Which lines of the listing hold the string "agent"? Copy those lines.
*** INPUT FOR THIS TASK
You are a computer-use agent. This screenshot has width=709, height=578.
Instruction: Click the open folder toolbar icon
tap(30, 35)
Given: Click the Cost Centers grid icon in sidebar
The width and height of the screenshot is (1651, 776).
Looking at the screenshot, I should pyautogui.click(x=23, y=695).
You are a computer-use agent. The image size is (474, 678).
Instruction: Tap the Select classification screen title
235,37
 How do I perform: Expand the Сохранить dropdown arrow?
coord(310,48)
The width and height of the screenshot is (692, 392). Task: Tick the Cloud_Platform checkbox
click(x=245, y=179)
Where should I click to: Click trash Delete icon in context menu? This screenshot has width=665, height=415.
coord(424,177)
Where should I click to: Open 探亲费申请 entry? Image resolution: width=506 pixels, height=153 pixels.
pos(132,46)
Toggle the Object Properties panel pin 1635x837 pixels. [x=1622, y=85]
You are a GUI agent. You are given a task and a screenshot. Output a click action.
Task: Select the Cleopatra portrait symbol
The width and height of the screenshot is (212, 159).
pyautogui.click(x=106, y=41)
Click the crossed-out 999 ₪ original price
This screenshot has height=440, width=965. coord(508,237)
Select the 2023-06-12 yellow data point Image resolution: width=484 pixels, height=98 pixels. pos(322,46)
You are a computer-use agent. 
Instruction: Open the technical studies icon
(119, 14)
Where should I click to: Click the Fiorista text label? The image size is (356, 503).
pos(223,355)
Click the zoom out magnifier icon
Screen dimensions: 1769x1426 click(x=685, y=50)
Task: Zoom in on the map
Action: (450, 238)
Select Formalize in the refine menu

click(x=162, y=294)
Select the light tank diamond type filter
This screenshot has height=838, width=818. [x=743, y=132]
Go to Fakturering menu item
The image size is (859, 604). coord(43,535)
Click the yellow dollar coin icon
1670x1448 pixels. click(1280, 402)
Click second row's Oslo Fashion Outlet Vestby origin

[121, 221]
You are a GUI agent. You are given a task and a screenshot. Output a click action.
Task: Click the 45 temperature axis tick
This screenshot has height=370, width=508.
******
▸ EXERCISE OUTPUT:
You are a computer-use agent. This screenshot has width=709, height=578.
You are a computer-use agent. The image size is (474, 678).
You are a GUI agent. You are given a task and a screenshot. Output a click action.
You are a computer-use agent. 
You are a GUI agent. You are given a task and a screenshot. Output a click action.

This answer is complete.